For copper absorption from the gastrointestinal tract is required a specific mechanism because the copper ion (Cu2+) is practically insoluble. An unidentified low molecular weight substances from human saliva and gastric juice creates a complex with Cu2+, which is soluble in the pH of intestinal fluids. In the small intestine, copper is probably associated with the low molecular protein that binds metals, usually called metallothionein. Copper enters into the plasma where it binds to amino acids, especially histidine, and serum albumin. Copper is within an hour removed from the circulation by the liver.

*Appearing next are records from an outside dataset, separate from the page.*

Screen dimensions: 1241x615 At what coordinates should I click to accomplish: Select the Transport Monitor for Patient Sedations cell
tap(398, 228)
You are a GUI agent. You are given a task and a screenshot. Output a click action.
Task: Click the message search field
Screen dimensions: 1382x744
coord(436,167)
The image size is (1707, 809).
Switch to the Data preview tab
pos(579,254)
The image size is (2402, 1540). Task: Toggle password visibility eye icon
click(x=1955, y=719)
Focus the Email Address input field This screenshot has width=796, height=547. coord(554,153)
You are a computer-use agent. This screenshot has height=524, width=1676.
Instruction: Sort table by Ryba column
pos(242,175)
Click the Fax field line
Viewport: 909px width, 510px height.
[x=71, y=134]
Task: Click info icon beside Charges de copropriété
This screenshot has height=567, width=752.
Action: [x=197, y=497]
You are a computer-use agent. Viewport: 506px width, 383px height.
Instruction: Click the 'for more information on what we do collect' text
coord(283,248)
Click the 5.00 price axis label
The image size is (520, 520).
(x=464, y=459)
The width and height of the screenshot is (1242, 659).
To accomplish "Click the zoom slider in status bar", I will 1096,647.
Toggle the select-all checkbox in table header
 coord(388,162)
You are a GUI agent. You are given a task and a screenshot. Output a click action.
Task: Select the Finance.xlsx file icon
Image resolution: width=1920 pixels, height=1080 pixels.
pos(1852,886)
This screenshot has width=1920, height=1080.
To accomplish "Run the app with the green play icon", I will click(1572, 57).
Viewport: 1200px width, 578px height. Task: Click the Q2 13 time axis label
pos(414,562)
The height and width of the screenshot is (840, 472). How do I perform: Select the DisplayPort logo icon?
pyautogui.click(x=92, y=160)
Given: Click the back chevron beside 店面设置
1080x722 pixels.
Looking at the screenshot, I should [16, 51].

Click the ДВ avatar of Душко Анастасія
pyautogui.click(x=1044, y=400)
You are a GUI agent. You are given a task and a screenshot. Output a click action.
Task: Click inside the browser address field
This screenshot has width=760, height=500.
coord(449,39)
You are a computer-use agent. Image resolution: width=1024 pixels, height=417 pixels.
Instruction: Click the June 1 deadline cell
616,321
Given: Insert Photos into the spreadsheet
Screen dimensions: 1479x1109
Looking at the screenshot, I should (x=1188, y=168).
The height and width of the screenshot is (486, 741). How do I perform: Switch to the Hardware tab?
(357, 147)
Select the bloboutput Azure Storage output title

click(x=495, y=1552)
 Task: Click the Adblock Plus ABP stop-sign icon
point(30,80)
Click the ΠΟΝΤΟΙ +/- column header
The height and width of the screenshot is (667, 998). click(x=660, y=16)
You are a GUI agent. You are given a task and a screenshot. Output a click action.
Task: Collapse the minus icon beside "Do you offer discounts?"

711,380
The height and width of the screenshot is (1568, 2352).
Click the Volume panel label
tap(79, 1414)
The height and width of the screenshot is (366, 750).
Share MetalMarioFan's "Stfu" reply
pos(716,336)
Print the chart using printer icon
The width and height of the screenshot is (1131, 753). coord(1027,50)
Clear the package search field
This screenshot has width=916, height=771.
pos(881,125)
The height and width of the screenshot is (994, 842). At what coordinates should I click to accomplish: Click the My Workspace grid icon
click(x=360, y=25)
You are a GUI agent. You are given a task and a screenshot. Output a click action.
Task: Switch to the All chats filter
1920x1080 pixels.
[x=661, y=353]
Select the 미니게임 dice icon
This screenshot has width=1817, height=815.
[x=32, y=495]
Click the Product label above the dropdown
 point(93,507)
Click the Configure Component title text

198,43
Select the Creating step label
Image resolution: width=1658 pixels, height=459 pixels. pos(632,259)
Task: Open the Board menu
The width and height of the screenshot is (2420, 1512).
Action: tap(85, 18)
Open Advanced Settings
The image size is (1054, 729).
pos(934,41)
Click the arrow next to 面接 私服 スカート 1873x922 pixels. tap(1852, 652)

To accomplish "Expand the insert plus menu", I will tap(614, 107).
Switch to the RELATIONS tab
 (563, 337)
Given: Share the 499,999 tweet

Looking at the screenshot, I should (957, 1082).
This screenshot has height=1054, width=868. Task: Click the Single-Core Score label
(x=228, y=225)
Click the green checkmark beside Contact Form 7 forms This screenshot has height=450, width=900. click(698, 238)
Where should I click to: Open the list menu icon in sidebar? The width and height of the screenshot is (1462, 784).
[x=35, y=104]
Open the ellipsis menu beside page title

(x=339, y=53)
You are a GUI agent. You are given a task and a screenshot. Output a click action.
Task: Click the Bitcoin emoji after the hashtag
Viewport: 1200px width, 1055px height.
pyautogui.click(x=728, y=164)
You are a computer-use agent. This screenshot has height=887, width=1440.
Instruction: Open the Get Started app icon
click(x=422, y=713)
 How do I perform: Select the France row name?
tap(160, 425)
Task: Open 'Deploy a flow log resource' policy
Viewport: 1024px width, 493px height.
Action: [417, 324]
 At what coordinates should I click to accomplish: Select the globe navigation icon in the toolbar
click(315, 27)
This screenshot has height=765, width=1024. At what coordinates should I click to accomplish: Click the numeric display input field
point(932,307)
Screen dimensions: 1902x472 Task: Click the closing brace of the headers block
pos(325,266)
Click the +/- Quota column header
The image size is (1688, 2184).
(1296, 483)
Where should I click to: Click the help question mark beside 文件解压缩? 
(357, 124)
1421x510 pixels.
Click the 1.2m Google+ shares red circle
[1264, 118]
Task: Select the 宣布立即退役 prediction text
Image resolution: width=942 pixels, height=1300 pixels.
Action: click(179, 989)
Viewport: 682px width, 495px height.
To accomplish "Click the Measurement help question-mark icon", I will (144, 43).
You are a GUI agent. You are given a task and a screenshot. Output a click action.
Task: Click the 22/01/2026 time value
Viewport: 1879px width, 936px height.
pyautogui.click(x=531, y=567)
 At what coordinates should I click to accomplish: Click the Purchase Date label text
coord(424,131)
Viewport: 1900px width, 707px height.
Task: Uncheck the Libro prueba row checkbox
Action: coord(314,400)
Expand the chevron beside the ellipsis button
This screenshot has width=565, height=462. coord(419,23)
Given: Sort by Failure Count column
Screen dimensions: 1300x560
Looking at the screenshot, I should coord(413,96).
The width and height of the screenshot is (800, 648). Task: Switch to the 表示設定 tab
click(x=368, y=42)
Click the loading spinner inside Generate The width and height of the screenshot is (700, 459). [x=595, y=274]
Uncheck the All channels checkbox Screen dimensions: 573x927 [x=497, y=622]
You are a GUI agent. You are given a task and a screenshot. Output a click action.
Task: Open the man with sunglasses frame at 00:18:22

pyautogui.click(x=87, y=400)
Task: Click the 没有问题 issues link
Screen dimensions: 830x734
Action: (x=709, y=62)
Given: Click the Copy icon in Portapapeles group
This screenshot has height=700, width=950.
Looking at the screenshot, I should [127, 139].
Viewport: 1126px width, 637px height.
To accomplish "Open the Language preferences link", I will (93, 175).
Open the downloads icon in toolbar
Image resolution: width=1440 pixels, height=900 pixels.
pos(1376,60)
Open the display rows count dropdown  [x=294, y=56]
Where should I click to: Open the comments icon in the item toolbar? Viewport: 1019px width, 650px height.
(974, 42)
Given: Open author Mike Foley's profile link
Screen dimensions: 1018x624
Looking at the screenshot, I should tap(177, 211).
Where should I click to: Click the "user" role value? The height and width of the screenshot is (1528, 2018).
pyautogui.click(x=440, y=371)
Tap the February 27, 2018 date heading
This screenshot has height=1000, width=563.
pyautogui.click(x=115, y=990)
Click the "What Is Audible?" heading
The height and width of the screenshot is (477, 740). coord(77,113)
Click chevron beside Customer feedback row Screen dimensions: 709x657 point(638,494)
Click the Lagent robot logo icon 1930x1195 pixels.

Liver processes copper in two ways. The first is that copper is excreted via the bile in the gastrointestinal tract. The fact is that homeostasis of copper is maintained only this excretion in the bile. The more copper is excreted, the more is it in the feces. Normal urine has a trace quantity of copper.

Another way of copper metabolism in the liver is its implementation in ceruloplasmin, a glycoprotein which is synthesized only in the liver. Ceruloplasmin is a copper dependent protein. It contain about 95% of the total plasma copper. Ceruloplasmin is not a transport protein for Cu2+, because the copper in ceruloplasmin is not exchanged between the ions of copper and copper associated with other molecules. Ceruloplasmin contains 6-8 copper atoms, half of the cuprous (Cu+), and half of cupric (Cu2+) form.

Ceruloplasmin oxidizes Fe2+ to Fe3+ which is essential to the mechanism of absorption of iron from gastroinestinalnog tract. The other copper metalloproteins are cytochrome oxidase, tyrosinase, monoamine oxidase, superoxide dismutase and lysyl oxidase.